Antipsychotic Medications: Enhancing Use to Improve Outcomes

Hiroyoshi Takeuchi; Stefan Leucht; John M. Kane; Ofer Agid; Gary Remington


Schizophr Bull. 2021;47(5):1201-1204. 

In This Article

Antipsychotic Dose

The relationship between antipsychotic dose and efficacy, that is the "dose-response curve," generally represents a hyperbolic curve, with the lowest dose significantly superior to placebo in terms of efficacy representing the "minimum effective dose (MED)."[3] Increases thereafter, during which efficacy may proportionally increase, capture "target dose," and the dose where efficacy plateaus represents "maximum dose." The majority of clinical guidelines related to pharmacological treatment of schizophrenia recommend use of target dose, which corresponds to 1- to 3-fold MED in acute treatment.[4–6] In actual clinical practice, though, use of higher doses continues to be common, even in the absence of evidence.[7] Two recent meta-analyses speak to this issue, one demonstrating that both efficacy and number of adverse events proportionally increase within 1- to 3-fold MED in a dose-dependent fashion.[8] The second revealed that while dose-response curves differ between antipsychotics, increased efficacy dramatically diminishes above risperidone equivalent 3.7 mg/day, corresponding to 2-fold MED.[9] Accordingly, evidence supports prescribing 2-fold MED in the acute treatment of schizophrenia if response is insufficient at MED.

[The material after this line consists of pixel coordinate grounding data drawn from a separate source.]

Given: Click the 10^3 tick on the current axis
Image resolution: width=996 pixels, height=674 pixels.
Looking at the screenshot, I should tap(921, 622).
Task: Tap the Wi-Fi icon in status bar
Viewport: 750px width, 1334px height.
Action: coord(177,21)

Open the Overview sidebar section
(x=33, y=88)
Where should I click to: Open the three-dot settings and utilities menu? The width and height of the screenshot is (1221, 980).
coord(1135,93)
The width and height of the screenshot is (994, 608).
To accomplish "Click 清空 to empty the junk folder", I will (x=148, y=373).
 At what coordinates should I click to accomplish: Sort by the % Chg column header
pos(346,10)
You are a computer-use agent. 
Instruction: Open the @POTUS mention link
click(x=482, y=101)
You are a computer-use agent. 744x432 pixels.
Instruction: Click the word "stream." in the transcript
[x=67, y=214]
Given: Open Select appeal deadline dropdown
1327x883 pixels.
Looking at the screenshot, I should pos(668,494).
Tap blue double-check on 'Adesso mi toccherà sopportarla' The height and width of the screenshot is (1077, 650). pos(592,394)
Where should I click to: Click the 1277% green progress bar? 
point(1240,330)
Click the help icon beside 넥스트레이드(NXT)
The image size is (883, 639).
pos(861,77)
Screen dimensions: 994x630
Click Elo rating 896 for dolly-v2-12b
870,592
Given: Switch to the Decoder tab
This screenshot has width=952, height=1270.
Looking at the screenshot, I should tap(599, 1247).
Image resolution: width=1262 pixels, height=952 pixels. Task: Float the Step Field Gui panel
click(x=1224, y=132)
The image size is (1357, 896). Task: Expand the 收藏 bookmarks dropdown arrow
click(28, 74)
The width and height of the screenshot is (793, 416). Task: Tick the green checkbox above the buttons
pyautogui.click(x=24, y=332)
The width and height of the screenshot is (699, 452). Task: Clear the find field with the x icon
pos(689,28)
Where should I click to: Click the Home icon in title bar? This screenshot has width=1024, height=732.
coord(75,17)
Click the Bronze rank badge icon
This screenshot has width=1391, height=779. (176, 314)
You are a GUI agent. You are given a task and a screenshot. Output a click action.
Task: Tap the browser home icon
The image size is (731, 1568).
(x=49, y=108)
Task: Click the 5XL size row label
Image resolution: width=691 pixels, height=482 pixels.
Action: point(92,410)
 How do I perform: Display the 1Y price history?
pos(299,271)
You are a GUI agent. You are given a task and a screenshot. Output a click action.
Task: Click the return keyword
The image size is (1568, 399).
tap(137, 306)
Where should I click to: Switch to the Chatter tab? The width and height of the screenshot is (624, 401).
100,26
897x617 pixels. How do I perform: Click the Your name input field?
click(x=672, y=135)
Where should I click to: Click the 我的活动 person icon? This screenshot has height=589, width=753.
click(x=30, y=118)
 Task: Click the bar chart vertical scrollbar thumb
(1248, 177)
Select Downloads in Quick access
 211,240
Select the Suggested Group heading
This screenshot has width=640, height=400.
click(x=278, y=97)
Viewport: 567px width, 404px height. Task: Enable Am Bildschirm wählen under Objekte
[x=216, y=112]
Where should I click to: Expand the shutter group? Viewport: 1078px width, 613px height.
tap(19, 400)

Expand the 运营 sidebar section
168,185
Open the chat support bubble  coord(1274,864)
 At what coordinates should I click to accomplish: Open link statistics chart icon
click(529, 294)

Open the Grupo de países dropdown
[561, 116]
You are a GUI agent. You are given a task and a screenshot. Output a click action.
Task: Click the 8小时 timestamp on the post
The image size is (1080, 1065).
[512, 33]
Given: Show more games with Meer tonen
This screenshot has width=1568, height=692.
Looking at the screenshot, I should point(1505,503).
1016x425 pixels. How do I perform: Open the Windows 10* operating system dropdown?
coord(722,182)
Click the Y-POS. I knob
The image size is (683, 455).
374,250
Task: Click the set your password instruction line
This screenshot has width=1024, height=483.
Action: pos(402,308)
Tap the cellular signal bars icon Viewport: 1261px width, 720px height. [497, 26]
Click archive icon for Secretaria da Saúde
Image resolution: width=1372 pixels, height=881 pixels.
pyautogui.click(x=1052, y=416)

Numerous questions also surround maintenance dosing. This has, perhaps, best been captured more recently by the ongoing debate regarding antipsychotic discontinuation in individuals with schizophrenia.[10] Unfortunately, this strategy is also associated with higher risks of relapse[11,12] and symptom exacerbation.[13] Although some patients with schizophrenia can maintain clinical stabilization without antipsychotic treatment,[14] there are presently no established factors that accurately predict successful antipsychotic discontinuation.[15,16] Intermittent or targeted antipsychotic treatment has been investigated but it too is associated with a greater risk of relapse versus maintenance treatment[12,17] despite a lower relapse risk compared to placebo.[17] "Extended" antipsychotic dosing may represent a promising option,[18] but awaits larger controlled trials to confirm this.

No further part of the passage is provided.